_Data section_
■ ■ ■
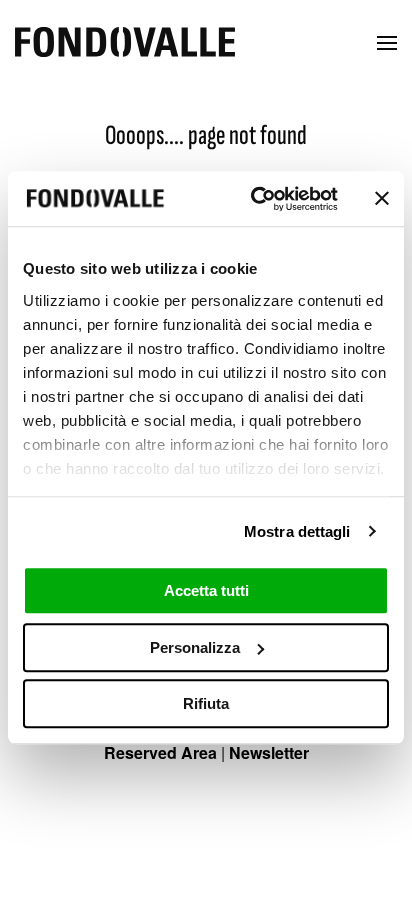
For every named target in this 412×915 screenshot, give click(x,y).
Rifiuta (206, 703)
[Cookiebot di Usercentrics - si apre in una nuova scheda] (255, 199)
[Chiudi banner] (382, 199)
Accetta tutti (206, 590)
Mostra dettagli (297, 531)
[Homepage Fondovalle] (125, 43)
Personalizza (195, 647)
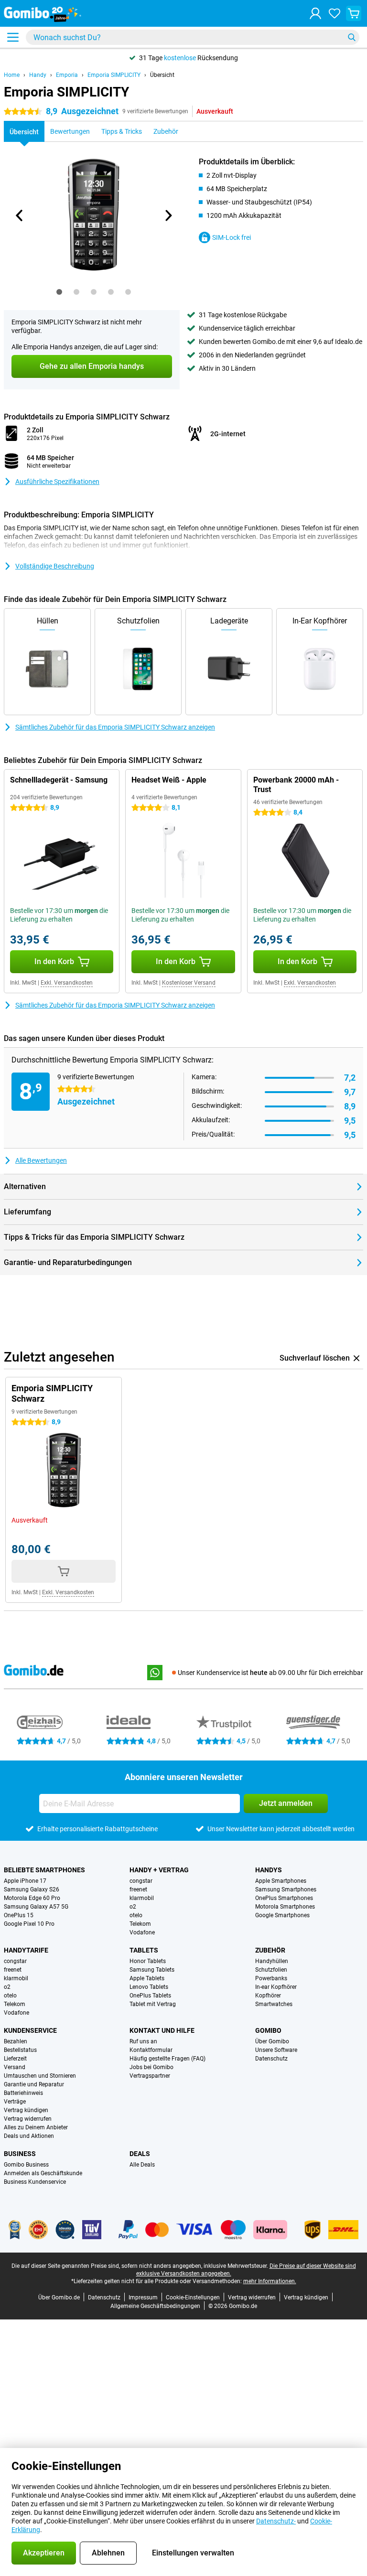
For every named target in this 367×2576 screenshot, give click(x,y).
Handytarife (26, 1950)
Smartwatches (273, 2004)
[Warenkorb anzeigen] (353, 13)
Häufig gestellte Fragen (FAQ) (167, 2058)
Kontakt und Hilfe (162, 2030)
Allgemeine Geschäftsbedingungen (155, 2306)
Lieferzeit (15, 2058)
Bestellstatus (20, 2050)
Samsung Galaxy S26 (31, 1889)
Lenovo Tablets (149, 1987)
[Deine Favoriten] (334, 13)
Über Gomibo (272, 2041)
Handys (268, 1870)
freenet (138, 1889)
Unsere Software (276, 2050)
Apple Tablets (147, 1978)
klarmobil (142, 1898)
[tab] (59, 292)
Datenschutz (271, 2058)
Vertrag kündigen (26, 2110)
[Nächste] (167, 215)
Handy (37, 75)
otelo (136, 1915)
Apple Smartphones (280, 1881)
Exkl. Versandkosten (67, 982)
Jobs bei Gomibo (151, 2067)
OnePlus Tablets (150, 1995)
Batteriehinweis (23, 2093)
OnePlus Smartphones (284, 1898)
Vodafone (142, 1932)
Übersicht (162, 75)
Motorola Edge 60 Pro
■ ■ ■
_Required work_
Check each line of the material above for "target", count those that have it, and answer with the number alone.

_Exercise output_
2